Commande en boucle fermée de bras continus en spirale logarithmique par compensation du Jacobien, adaptée à la morphologie
Des chercheurs ont publié en juin 2026 sur arXiv (arXiv:2606.26188) le premier cadre de contrôle en boucle fermée spécifique à la morphologie pour bras continus à spirale logarithmique. Ces manipulateurs souples, à actionnement tendineux segmenté, s'appuient sur un squelette central avec routage équilatéral des tendons et ont été modélisés dans le simulateur MuJoCo pour capturer la compliance conique et les dynamiques de contact. La contribution centrale est la dérivation d'un Jacobien analytique en espace des tâches, directement extrait de la cinématique spirale, couplé à une compensation d'erreur Jacobienne en ligne combinant une mise à jour sécante de Broyden et un filtre de Kalman. Le contrôleur est validé en simulation planaire et spatiale sur des tâches de suivi de trajectoire, de régulation d'attitude, de rejet de perturbations, de suivi de position 3D et de contrôle simultané position-orientation. Par rapport à la baseline piecewise-constant-curvature (PCC), la méthode réduit systématiquement les erreurs de suivi, supprime la dérive d'attitude et maintient une erreur d'estimation Jacobienne bornée.
L'apport principal est de combler un vide critique : les robots à spirale logarithmique précédemment décrits disposaient d'une fabrication scalable et d'une préhension polyvalente, mais n'avaient ni cinématique inverse ni contrôle en boucle fermée, ce qui les cantonnait à des démonstrations en boucle ouverte. La combinaison Broyden-Kalman permet de corriger en continu les erreurs de modélisation dues aux déformations non linéaires, aux contacts et aux désaccords géométriques, problèmes structurels des robots souples sous-actionnés. Il faut cependant noter que la validation reste entièrement simulée : aucun prototype physique n'est rapporté, ce qui laisse entier le défi du sim-to-real, particulièrement sensible sur des structures souples à compliance variable.

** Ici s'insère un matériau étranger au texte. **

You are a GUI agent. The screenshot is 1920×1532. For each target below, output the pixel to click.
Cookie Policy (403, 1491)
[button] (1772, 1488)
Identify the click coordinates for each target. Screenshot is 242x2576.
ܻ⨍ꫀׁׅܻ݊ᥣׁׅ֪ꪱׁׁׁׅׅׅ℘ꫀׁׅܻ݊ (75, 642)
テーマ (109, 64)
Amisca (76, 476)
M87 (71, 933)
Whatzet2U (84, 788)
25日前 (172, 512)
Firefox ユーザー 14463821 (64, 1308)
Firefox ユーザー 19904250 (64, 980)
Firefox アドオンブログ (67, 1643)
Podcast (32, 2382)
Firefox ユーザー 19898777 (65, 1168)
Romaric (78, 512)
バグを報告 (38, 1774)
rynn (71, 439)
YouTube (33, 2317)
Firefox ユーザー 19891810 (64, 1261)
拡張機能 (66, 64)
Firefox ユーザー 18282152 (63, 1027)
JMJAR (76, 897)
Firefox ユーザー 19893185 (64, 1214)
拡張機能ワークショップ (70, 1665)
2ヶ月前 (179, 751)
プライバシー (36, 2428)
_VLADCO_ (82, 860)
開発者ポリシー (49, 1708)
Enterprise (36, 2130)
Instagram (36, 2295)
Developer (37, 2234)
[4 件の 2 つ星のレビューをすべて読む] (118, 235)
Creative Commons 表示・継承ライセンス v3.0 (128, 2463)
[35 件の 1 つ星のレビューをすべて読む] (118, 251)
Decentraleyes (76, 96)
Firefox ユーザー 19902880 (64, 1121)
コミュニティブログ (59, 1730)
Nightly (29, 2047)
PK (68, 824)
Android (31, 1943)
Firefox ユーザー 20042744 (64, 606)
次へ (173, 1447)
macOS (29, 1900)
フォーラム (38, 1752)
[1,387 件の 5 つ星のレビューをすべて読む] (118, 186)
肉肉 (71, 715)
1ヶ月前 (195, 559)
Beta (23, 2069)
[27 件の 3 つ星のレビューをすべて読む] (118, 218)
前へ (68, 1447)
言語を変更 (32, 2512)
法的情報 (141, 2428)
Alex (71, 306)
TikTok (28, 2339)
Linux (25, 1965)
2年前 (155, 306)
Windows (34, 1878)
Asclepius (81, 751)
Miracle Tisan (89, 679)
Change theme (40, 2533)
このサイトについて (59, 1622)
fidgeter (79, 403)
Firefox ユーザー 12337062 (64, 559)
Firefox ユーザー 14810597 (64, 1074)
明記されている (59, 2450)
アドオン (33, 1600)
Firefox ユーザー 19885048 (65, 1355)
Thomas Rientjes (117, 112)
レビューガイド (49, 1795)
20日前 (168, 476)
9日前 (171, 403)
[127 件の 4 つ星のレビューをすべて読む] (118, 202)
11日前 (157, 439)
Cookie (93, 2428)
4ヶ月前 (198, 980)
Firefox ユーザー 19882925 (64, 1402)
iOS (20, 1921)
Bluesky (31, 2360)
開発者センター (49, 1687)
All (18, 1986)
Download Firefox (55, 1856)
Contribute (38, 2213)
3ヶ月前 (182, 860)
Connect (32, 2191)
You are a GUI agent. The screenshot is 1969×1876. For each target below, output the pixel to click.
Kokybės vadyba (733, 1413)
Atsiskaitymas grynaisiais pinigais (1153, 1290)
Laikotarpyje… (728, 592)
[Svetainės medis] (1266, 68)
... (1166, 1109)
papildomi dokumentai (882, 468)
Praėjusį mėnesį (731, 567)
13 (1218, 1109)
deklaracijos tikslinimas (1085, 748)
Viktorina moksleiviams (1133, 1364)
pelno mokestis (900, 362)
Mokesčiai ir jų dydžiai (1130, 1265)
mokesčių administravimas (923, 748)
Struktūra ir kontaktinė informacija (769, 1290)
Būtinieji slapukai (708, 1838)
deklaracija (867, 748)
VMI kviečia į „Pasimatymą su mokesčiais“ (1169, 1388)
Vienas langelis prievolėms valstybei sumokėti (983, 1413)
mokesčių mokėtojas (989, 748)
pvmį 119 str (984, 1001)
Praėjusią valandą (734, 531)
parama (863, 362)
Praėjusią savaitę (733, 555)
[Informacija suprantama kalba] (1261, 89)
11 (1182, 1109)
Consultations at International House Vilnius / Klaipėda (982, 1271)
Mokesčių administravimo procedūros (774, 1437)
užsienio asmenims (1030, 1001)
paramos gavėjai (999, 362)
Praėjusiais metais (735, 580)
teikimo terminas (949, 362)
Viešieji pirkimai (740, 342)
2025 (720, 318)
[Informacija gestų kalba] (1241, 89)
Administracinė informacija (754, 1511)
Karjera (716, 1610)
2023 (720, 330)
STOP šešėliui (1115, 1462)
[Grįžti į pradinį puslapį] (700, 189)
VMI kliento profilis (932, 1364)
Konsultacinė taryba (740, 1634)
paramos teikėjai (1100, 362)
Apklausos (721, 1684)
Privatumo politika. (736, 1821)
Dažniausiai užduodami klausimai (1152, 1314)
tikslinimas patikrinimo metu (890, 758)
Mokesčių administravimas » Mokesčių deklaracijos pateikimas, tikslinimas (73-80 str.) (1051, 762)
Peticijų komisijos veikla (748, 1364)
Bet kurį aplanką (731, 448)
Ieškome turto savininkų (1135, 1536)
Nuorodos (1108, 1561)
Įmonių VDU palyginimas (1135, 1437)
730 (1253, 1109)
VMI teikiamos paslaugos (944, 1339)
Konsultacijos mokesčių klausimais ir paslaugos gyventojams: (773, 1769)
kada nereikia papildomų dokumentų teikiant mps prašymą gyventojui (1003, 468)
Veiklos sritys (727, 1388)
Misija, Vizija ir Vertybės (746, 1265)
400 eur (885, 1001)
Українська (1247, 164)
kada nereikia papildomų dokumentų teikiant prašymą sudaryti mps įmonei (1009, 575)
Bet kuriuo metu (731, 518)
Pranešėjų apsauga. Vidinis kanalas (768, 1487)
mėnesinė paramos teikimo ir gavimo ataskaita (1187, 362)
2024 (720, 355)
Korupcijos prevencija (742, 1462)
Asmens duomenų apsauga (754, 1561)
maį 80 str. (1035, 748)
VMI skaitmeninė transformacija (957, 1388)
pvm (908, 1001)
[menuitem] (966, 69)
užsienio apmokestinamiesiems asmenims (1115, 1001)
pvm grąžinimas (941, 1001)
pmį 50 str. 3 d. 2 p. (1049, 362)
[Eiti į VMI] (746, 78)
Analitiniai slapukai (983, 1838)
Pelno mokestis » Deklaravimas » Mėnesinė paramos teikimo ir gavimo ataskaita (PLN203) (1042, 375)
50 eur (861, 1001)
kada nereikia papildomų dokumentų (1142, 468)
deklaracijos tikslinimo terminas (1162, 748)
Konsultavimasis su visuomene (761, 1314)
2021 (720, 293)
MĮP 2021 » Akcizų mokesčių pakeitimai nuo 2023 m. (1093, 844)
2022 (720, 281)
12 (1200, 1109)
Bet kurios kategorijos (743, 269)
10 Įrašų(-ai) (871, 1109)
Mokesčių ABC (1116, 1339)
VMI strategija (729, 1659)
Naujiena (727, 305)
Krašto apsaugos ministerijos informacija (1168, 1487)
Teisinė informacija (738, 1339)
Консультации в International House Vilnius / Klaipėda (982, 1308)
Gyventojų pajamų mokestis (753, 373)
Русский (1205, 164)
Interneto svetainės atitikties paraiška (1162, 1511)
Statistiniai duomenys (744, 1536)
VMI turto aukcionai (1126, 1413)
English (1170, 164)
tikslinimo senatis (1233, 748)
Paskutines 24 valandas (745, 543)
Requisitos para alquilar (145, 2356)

La spirale logarithmique est une morphologie omniprésente dans le vivant (vrilles, tentacules, coquilles) et explorée depuis plusieurs années en robotique des continuum comme alternative aux bras rigides pour opérer en espaces confinés ou autour d'objets fragiles. Les travaux antérieurs avaient démontré la fabricabilité de ces structures mais butaient sur le contrôle précis. Dans le paysage des robots continus, les concurrents directs incluent les approches à modèle PCC classique (largement étudié depuis les années 2000) et les bras pneumatiques de type Festo ou les structures hydrogel. En Europe, Pollen Robotics (France) travaille sur des architectures souples bien qu'avec une philosophie différente. La suite logique annoncée par les auteurs est l'implémentation sur hardware réel et l'intégration de méthodes d'apprentissage pour augmenter le contrôle analytique.